The second problem is that the technology is too clunky to operate at scale. Cryptocurrencies are unlikely ever to achieve mass adoption, says Nicholas Weaver, a computer scientist at the University of California, Berkeley. Unlike Alipay or WeChat Pay, cryptocurrencies are intended as new financial systems rather than extensions to the current one. But they have serious design flaws.
Bitcoin’s pseudonymous creator, Satoshi Nakamoto, wanted it to be resistant to control by tyrannical governments and banks. Payment records are therefore not held centrally, but broadcast to all users. A new batch of Bitcoin is issued every ten minutes on average. That limits the network to processing about seven transactions per second (Visa, by contrast, can handle tens of thousands per second). In 2017, as the bubble was inflating, the system became clogged. To ensure transactions went through, users had to pay miners—at one point, as much as $50 per transaction.
Moreover, Bitcoin is designed such that only 21m Bitcoins will ever be created, making it inherently deflationary. Mining, essentially a self-adjusting lottery in which participants compete to buy tickets, is energy-hungry. At the height of the boom it was thought to consume as much electricity as Ireland (these days, it merely consumes as much as Romania).
The final problem is fraud. Transactions are irreversible—a boon for con-artists. Ponzi schemes are common, as is incompetence. Cryptocurrency exchanges often collapse or are hacked. In February QuadrigaCX, a Canadian exchange, filed for bankruptcy, saying it had lost $165m in deposits when its founder, Gerard Cotton, died, since only he had known the encryption keys protecting QuadrigaCX’s deposits. But on March 1st Ernst & Young, which was appointed to handle the bankruptcy, said that the deposit addresses seem to have been empty for at least eight months before the date Mr Cotton is said to have died.
When Lambos?
Attempts are under way to get round some of these limitations. Some Bitcoin enthusiasts are testing an add-on called the Lightning Network, which tries to speed things up by moving many transactions off the blockchain. Stablecoins, whose value is supposedly pegged to something else, are touted as a way to rein in speculation.
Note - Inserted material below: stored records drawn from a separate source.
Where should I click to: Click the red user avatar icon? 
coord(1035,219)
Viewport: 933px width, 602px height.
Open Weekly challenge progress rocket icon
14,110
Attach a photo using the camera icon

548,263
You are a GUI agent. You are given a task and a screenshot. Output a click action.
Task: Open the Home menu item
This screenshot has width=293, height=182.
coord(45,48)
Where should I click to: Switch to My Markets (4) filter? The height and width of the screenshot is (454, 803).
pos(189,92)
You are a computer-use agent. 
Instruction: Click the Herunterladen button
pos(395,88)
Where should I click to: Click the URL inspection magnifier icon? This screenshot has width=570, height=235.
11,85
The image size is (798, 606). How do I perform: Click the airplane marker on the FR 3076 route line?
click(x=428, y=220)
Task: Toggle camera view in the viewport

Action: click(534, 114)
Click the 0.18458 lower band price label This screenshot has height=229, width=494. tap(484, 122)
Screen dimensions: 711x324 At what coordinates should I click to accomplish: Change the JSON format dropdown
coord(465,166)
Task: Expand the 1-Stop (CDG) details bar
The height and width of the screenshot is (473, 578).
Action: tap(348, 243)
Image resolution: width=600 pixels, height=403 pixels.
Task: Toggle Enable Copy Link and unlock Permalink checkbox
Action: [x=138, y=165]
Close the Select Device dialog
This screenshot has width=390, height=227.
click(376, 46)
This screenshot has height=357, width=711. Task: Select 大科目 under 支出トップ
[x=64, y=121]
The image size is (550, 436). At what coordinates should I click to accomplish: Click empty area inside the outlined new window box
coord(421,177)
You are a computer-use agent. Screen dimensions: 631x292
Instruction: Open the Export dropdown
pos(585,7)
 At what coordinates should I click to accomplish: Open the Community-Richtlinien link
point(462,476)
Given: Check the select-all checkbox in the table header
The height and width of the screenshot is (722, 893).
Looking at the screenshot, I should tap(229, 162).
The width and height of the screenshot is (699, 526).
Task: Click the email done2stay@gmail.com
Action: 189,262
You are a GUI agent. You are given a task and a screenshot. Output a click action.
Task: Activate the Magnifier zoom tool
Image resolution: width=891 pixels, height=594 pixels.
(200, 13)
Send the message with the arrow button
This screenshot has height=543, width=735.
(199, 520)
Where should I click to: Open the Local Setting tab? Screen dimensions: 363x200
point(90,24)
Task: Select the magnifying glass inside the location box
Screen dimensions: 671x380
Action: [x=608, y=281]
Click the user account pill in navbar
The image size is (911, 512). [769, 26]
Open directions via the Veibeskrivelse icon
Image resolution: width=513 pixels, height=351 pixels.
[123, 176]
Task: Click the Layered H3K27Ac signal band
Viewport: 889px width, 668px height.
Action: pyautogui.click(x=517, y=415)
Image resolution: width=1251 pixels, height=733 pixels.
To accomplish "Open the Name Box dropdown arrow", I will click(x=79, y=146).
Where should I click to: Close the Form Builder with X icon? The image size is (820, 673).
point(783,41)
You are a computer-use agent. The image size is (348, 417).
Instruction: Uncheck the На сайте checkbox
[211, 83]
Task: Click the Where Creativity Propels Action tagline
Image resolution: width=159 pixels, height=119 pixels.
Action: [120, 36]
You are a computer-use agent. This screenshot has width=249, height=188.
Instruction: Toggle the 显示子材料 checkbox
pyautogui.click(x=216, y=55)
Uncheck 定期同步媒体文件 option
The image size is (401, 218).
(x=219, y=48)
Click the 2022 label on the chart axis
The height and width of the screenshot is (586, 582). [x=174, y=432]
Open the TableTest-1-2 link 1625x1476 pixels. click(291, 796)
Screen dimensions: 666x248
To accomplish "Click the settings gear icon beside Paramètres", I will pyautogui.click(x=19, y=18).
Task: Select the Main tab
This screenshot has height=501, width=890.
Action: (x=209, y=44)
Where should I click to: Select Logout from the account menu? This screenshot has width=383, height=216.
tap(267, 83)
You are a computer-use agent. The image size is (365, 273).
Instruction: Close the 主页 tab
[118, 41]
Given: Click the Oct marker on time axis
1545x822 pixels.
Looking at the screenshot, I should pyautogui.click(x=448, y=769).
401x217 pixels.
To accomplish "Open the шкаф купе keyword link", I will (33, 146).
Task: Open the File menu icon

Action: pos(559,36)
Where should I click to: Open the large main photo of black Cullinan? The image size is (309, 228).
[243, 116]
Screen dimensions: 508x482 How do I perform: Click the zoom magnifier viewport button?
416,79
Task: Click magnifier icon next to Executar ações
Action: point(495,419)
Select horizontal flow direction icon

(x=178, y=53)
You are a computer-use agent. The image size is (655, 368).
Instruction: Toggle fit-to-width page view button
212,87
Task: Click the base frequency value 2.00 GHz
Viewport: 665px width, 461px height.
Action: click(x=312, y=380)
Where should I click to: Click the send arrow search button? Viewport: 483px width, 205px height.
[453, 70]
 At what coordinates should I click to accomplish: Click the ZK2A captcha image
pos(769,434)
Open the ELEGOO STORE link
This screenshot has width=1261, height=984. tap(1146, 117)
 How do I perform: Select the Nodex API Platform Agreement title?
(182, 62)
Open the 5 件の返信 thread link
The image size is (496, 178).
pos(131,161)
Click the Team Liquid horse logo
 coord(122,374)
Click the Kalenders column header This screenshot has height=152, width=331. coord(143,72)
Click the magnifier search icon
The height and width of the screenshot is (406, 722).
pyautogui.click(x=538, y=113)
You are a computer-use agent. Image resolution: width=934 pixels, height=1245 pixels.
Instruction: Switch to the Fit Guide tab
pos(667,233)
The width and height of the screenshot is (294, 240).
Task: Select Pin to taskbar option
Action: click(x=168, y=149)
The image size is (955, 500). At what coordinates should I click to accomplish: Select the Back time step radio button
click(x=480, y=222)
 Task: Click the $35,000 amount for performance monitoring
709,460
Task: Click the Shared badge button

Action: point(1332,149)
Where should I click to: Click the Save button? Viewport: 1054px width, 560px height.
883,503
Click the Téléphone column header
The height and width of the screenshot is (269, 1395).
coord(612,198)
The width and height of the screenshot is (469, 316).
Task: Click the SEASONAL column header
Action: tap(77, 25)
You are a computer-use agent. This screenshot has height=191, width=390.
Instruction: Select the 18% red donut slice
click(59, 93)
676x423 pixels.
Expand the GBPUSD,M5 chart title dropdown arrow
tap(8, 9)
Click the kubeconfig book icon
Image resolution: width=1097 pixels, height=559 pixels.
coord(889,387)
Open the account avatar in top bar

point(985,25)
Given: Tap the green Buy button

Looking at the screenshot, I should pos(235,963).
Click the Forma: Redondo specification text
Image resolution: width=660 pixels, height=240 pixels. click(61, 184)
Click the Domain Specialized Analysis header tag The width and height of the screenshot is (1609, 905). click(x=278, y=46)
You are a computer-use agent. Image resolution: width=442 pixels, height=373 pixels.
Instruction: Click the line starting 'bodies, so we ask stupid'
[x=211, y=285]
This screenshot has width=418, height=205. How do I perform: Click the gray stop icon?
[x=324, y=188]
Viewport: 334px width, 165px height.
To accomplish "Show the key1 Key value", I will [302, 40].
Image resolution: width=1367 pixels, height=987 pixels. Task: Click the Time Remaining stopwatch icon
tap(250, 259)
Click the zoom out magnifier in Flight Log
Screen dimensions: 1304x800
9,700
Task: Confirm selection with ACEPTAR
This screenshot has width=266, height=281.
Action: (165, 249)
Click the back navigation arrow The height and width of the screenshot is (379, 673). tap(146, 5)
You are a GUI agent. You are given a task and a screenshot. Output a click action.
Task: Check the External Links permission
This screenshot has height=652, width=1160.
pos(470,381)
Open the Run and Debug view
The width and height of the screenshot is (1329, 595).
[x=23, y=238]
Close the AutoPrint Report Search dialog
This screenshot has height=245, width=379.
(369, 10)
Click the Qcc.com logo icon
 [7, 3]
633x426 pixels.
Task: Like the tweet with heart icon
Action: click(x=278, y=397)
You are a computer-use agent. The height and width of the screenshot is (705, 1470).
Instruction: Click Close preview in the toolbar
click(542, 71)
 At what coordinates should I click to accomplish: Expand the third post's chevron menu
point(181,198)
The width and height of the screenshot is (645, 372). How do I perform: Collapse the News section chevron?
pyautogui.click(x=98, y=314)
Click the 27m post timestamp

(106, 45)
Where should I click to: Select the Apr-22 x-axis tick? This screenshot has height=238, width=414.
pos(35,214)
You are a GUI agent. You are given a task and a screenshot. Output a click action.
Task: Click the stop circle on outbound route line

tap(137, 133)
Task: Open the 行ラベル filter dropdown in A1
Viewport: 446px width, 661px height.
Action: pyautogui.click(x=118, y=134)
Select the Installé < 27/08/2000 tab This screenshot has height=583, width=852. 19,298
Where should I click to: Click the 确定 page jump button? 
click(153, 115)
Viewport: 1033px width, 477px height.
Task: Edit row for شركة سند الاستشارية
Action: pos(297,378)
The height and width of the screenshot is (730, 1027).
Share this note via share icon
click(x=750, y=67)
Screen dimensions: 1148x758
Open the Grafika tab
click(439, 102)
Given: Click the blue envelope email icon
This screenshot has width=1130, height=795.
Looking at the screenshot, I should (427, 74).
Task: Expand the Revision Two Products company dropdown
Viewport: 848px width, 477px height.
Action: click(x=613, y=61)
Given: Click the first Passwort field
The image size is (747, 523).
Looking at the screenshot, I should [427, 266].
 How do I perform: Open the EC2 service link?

Once again, promise often falls short of reality. On March 14th Tether, the most popular stablecoin, with $2bn-worth in circulation, said that it might not be fully backed with dollars after all. None has achieved even Bitcoin’s limited take-up.
Most fans simply want cryptocurrency prices to start rising again. In 2017 John McAfee, a cryptocurrency enthusiast who made his money in antivirus software, said that if Bitcoin was not worth $1m in 2020 he would eat an intimate part of his anatomy on television. On March 20th he tweeted that losing that bet was “not mathematically possible”. Last year Jack Dorsey, Twitter’s boss, said he thinks Bitcoin will be the world’s “single currency” within a decade. Facebook is working on some kind of cryptocurrency project. Market analysts and pundits provide cheery reassurance that the currency will soon soar again.
Mr Weaver is sceptical, at least in the short term. The very visible boom and bust, and more attention from regulators, have probably cut the number of willing new punters, he says. But boosters are trying their best. They have taken to referring to the post-bust period as a “crypto winter”. The intended analogy is with artificial intelligence: the “AI winters” were funding crunches in the 1970s and 1980s after hype outstripped reality. The implication is that, one day, summer will return.